→ **EXCERPT**
[START]

DISCRETIONARY OR DISCRIMINATORY

EVIDENCE OF WITNESSES WITH COMMUNICATION DISABILITIES

By Natalie Wade

The requirement of the judicial officer to assess a witness’s ability to overcome their incapacity if they have a communication disability means that they can appear to be exercising discretion in a discriminatory fashion. To ensure that integrity and public confidence are maintained in the civil justice system, education should be made available to better equip judicial officers to exercise discretion when determining whether a witness with a communication disability is competent and compellable to give evidence under the Evidence Act 1995 (Cth).

INTRODUCTION

The role of the judge in facilitating the participation of witnesses with communication disabilities in civil trials is paramount. One in seven people has a communication disability.[1] Examples include a person with a hearing impairment who uses AUSLAN[2] to communicate, or a person with athetoid cerebral palsy resulting in a significant speech impairment due to involuntary muscle contractions[3] who communicates with an electronic device such as an iPad.

It is imperative that people with communication disabilities are able to give evidence in civil trials. They may be required to give evidence in everyday civil matters such as contract disputes, consumer rights or guardianship and administration cases. This article addresses the procedural complexities involved in finding a witness with a communication disability competent and compellable to give evidence.

The witness’s ability to function as a witness determines their competence.[4] If competent, the witness will be compelled to give evidence. Every person is assumed to be competent and compellable to give evidence in a Federal Court.[5] However, exceptions to that apply under the Evidence Act 1995 (Cth) (EAC) if a witness has reduced capacity.[6] This article concerns witnesses, whose capacity is reduced as a result of their communication disability, thus enlivening those provisions.

The EAC applies to the Commonwealth courts. The central provisions to this article, namely ss13, 14 and 31 of the EAC are replicated in the Evidence Act 1995 (NSW), Evidence Act 2001 (TAS), Evidence Act 2008 (VIC) and Evidence Act 2011 (ACT). This article covers those jurisdictions.[7]

The statutory demands of the EAC on the judicial officer to directly consider the witness’s disability when determining their competence and compellability to give evidence could result in the judicial officer appearing to exercising their discretion in a discriminatory fashion.

[END]

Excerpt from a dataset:
[START]

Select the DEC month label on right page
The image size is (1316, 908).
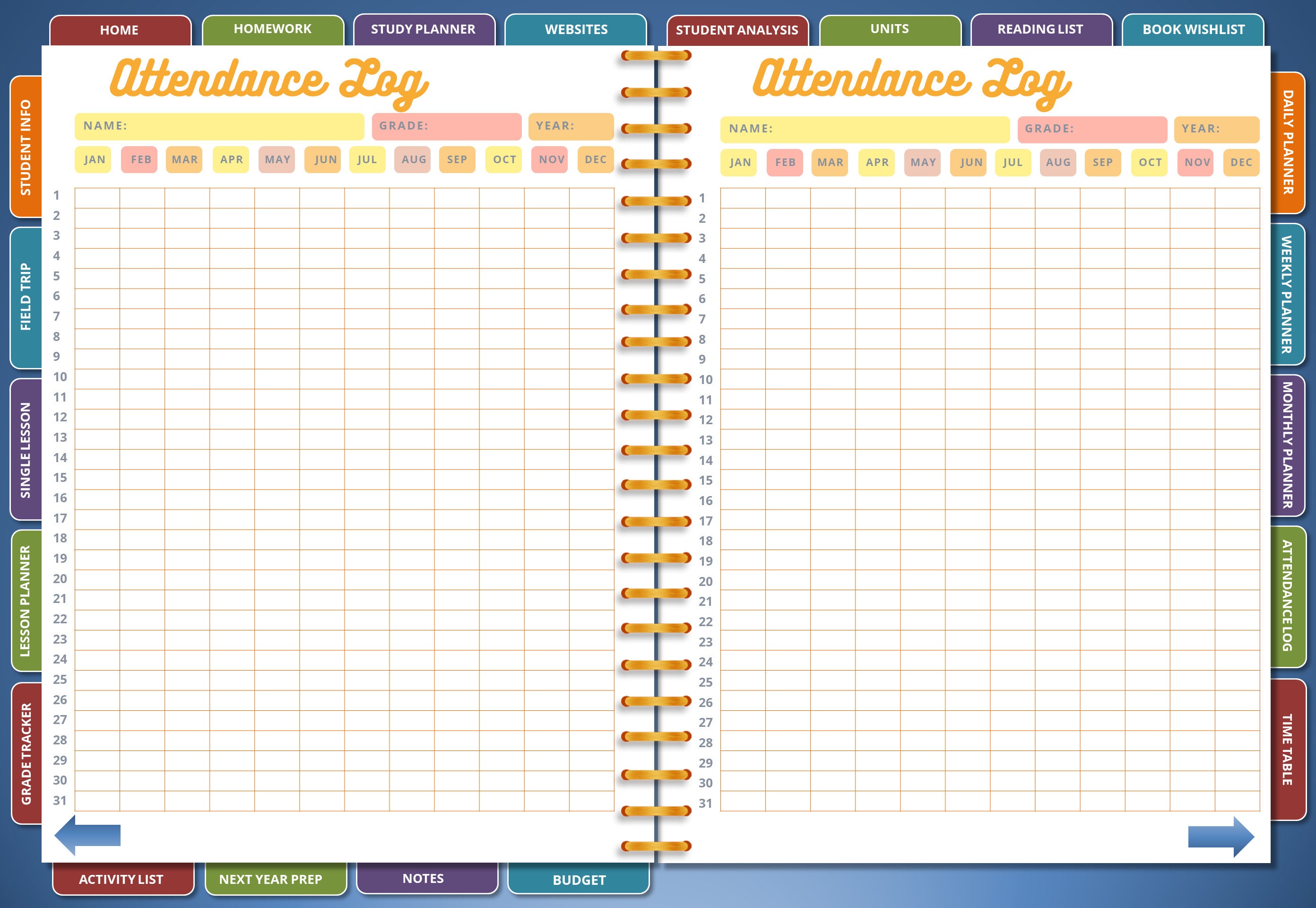(1240, 163)
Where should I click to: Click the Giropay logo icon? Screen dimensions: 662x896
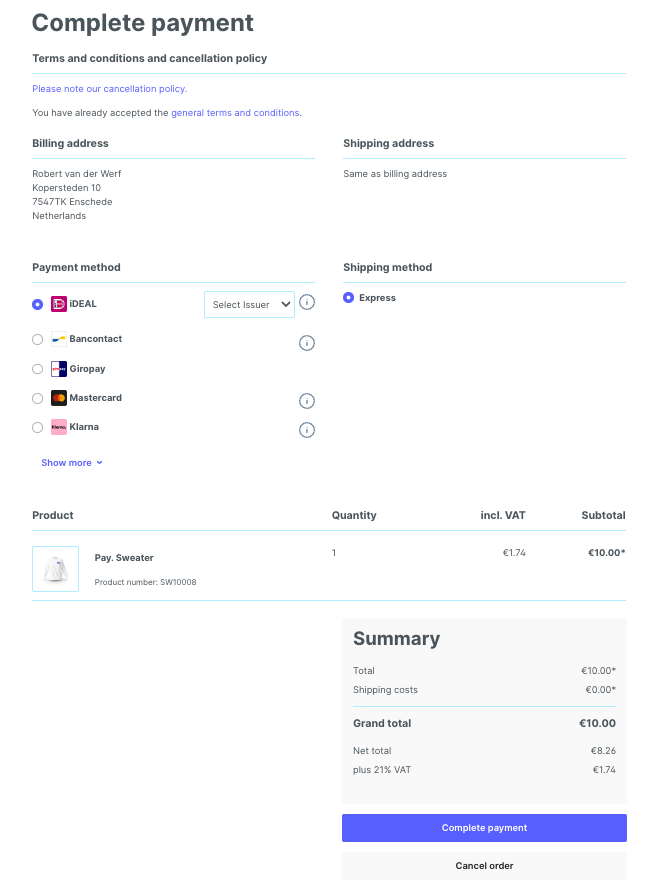tap(59, 369)
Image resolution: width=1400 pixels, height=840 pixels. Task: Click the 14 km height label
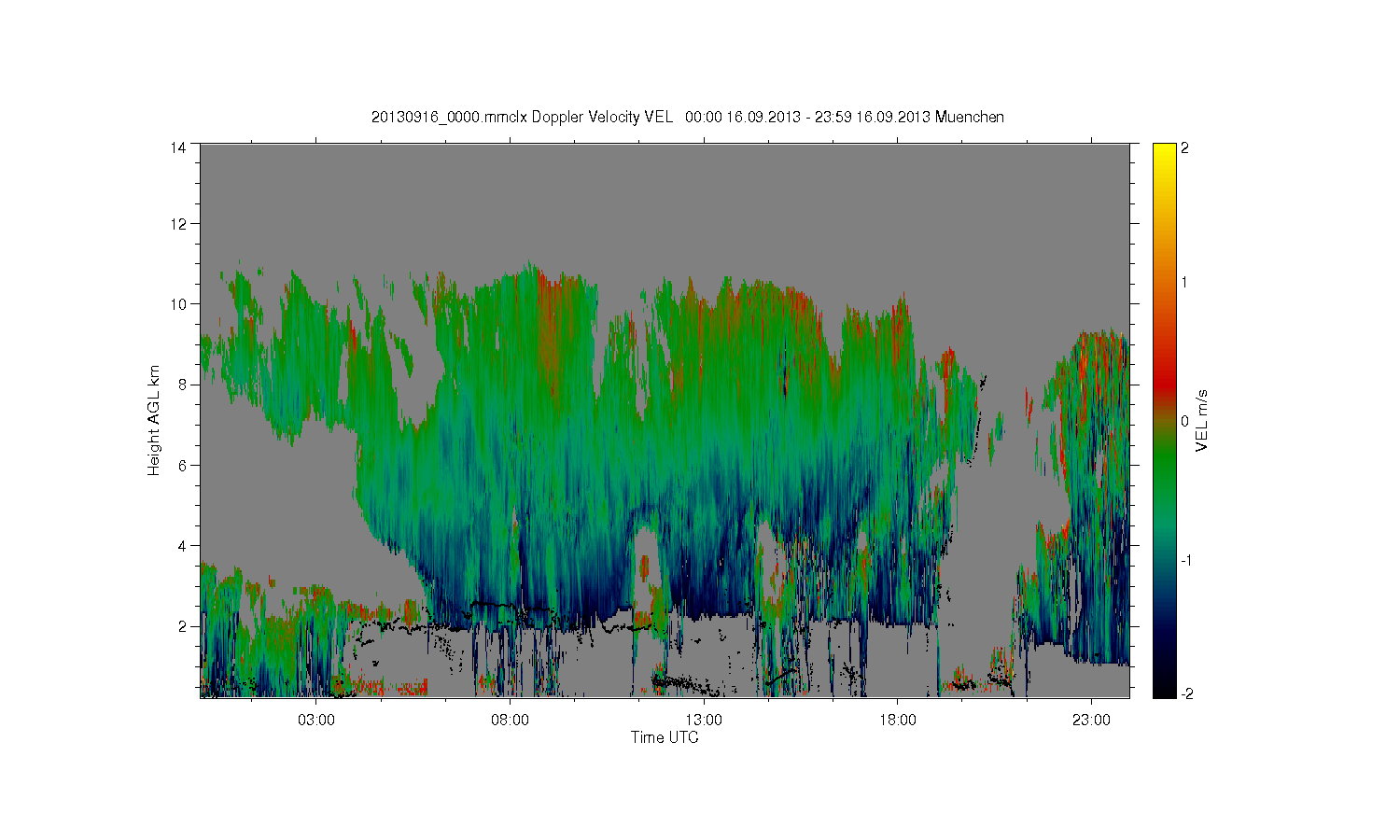[178, 147]
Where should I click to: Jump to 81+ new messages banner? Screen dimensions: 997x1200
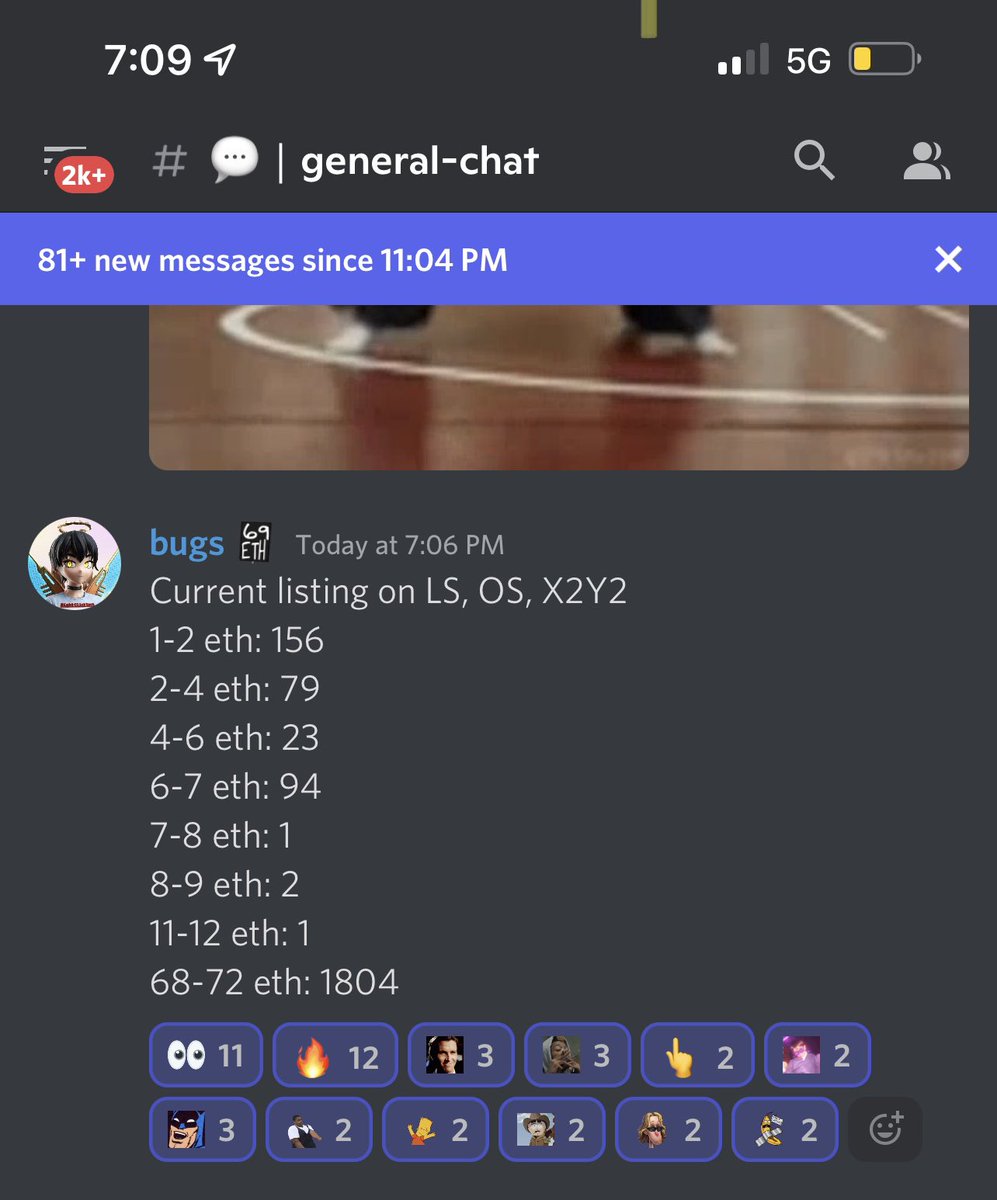click(272, 260)
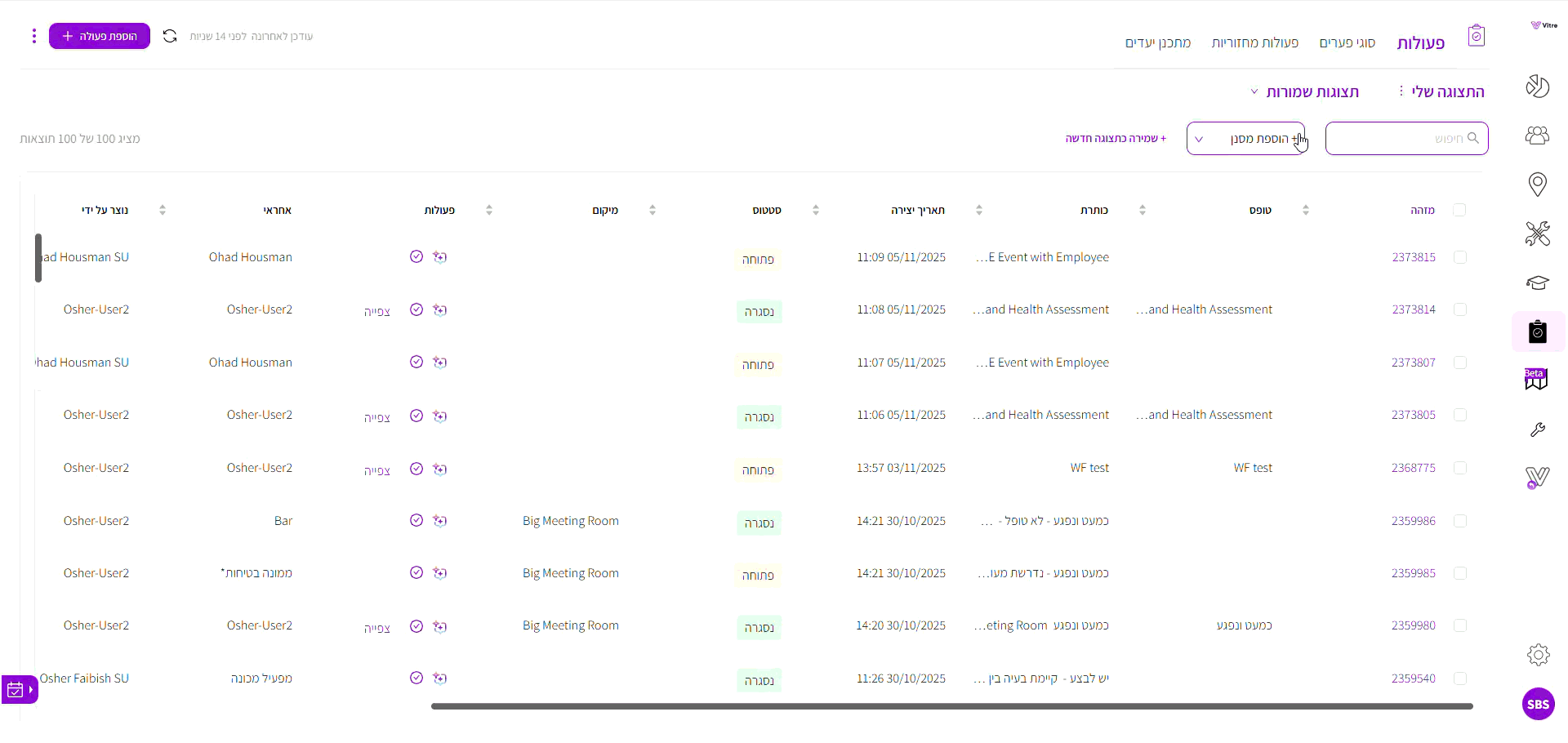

[END]

→ **TASKS TO PERFORM**
1. List the state and territory statutes that the article on witnesses with communication disabilities says replicate the central provisions of the Evidence Act 1995 (Cth).
2. According to the article on witnesses with communication disabilities, how many people have a communication disability?
3. Write the next part of the article on witnesses with communication disabilities, starting after its final sentence.

→ **RESULTS OF THE TASKS**
1. Evidence Act 1995 (NSW), Evidence Act 2001 (TAS), Evidence Act 2008 (VIC), Evidence Act 2011 (ACT)

2. One in seven people.

3.
Section 13 of the EAC permits a witness with a lack of capacity to be found competent if their incapacity can be overcome. Section 14 excuses the witness from being compelled to give evidence if there would be substantial cost or delay incurred by the court in overcoming the incapacity. Importantly, s31 explicitly provides for ‘deaf and mute’ witnesses, requiring that the judge adopt appropriate ways of questioning or hearing the witness. This provision ensures that a flexible approach to overcoming the incapacity is adopted by the judicial officer when determining whether a witness with a communication disability is competent and compellable.

A judicial officer is not subject to instruments such as the Disability Discrimination Act 1992 (Cth) (DDA).[8] However, there is a professional expectation that judicial officers will not engage in discriminatory practices in order to maintain integrity and public confidence in the judiciary.

The requirement for judicial officers (under ss13, 14 and 31 of the EAC) to consider the witness’s disability and how it can be accommodated in practical terms creates a need for the provision of judicial education. To ensure that such education is provided in accordance with the principles of judicial independence, continuing professional development seminars or conferences on how evidence can be communicated by witnesses with communication disabilities should be provided by the National Judicial College of Australia (NJCA).

In addition, publication of an Equality Before the Law Bench book (Bench Book) by the court (or Attorney-General’s Department) for the Commonwealth jurisdiction or amendment to existing Equality Before the Law Bench Books in NSW to provide guidance on approaches to hearing the evidence of a witness with a communication disability pursuant to ss13, 14 and 31 would assist in providing judicial offers with a practical reference guide on these topics.

These measures are a good start, but what is needed is consistency. A tried and tested method is needed to ensure that judicial officers will be provided with appropriate and up-to-date tools to have a greater understanding of disability; to identify ways of overcoming a witness’s incapacity to give evidence.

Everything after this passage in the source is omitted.